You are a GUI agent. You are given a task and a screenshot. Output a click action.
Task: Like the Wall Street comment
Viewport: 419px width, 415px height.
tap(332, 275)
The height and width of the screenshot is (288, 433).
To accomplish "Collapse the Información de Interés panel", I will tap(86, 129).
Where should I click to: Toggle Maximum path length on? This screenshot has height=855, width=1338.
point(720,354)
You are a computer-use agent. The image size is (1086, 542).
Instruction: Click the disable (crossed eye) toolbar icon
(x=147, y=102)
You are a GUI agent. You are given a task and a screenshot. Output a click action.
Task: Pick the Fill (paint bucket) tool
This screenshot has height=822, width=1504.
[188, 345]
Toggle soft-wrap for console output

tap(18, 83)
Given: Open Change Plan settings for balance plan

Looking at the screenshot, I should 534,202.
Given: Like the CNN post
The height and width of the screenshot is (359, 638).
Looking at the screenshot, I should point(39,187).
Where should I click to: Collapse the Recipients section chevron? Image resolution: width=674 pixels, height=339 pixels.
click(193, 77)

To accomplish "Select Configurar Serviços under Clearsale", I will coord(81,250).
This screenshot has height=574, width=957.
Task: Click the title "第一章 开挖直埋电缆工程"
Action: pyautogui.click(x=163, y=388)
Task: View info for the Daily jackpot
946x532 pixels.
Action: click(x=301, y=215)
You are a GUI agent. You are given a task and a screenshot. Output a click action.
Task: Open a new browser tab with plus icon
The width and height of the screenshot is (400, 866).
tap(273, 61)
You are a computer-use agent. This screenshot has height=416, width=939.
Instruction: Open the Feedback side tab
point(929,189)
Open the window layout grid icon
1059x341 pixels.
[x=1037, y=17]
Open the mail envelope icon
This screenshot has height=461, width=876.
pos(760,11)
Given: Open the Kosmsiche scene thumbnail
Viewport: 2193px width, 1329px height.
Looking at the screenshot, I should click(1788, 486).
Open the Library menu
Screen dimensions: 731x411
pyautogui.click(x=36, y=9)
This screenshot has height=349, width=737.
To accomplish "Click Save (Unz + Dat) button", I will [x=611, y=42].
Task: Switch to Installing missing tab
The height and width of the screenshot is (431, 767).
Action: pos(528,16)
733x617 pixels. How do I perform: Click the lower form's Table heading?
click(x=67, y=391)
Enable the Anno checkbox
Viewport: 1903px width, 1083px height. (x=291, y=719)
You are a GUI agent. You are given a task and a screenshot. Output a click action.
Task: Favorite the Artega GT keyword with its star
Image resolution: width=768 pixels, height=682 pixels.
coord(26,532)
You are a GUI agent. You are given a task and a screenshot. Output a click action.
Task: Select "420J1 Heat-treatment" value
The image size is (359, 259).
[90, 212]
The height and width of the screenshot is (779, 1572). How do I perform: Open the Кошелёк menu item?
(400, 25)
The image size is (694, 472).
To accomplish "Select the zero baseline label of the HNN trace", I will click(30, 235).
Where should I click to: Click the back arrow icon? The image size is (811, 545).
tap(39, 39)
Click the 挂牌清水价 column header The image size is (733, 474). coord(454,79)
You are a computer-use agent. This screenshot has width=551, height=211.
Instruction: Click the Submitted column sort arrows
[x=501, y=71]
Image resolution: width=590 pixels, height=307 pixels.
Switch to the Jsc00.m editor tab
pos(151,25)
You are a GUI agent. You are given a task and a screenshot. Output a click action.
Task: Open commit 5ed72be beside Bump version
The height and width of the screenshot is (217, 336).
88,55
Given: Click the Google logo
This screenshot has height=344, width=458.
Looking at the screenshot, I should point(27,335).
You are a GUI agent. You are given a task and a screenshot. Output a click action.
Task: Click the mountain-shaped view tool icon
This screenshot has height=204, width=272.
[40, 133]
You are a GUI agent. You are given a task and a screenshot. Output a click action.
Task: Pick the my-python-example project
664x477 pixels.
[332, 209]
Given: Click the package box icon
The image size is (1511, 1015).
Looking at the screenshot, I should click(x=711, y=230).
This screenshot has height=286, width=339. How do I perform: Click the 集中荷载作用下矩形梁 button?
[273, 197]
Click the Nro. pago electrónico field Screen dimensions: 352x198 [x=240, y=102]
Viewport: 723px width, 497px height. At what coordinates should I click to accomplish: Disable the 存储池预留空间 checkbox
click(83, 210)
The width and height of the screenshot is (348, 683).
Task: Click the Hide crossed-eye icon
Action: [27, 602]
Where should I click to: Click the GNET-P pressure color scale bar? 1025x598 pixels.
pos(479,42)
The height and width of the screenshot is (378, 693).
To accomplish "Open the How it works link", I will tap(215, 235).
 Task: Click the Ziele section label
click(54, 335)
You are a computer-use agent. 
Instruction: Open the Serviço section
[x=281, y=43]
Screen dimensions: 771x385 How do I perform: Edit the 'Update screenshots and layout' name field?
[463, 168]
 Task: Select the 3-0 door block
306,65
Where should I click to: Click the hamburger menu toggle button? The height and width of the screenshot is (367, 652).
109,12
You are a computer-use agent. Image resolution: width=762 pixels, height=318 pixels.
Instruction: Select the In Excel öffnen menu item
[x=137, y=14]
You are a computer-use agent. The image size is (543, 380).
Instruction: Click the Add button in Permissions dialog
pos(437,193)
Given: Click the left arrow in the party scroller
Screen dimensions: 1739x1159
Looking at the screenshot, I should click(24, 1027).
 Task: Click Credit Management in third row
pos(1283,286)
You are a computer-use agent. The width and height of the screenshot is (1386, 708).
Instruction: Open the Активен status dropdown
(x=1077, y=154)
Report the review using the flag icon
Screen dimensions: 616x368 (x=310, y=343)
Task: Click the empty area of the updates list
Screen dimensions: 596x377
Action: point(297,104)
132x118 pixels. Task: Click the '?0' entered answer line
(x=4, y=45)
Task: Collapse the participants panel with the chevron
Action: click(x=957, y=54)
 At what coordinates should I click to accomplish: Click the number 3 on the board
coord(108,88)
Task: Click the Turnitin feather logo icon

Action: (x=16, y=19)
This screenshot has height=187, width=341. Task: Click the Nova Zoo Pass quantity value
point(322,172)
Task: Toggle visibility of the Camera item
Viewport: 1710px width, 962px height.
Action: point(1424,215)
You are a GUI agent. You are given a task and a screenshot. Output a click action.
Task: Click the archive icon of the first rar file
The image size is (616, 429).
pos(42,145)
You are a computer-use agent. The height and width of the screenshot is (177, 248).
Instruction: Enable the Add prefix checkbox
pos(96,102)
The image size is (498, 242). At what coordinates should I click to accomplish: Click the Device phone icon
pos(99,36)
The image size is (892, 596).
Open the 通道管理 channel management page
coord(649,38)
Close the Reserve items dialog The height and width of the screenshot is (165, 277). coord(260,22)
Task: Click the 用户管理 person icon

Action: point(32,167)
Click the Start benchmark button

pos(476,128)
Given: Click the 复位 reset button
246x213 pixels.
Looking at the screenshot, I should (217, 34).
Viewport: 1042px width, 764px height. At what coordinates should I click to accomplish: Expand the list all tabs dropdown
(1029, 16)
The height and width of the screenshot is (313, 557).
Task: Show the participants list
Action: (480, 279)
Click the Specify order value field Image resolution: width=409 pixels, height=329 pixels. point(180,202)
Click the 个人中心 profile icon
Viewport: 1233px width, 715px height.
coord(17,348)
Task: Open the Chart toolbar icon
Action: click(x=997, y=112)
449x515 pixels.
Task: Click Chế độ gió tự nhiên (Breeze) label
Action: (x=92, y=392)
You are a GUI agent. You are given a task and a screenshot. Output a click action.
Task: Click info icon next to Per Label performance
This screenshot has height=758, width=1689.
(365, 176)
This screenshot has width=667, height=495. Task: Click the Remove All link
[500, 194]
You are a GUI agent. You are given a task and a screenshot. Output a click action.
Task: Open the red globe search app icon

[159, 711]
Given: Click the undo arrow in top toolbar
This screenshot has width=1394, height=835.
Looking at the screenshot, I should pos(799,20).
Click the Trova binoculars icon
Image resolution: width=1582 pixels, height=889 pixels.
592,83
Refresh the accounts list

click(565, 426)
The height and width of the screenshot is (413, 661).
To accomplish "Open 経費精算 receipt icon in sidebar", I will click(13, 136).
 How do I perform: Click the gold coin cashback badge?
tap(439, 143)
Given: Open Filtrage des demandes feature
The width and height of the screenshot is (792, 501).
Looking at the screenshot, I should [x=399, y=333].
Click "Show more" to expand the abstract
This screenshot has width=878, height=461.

================

• **TASK DETAILS**
Recast the items from the start through the line containing "Looking at the screenshot, I should point(39,187)." as a two-column CSV with the headers instruction and answer. Give one row per item, put each value in its own quoted field, and replace line breaks with spaces.

• **WRITTEN RESPONSE**
instruction,answer
"You are a GUI agent. You are given a task and a screenshot. Output a click action. Task: Like the Wall Street comment Viewport: 419px width, 415px height.","tap(332, 275)"
"The height and width of the screenshot is (288, 433). To accomplish ""Collapse the Información de Interés panel"",","I will tap(86, 129)."
"Where should I click to: Toggle Maximum path length on? This screenshot has height=855, width=1338.","point(720,354)"
"You are a computer-use agent. The image size is (1086, 542). Instruction: Click the disable (crossed eye) toolbar icon","(x=147, y=102)"
"You are a GUI agent. You are given a task and a screenshot. Output a click action. Task: Pick the Fill (paint bucket) tool This screenshot has height=822, width=1504.","[188, 345]"
"Toggle soft-wrap for console output","tap(18, 83)"
"Given: Open Change Plan settings for balance plan","Looking at the screenshot, I should 534,202."
"Given: Like the CNN post The height and width of the screenshot is (359, 638).","Looking at the screenshot, I should point(39,187)."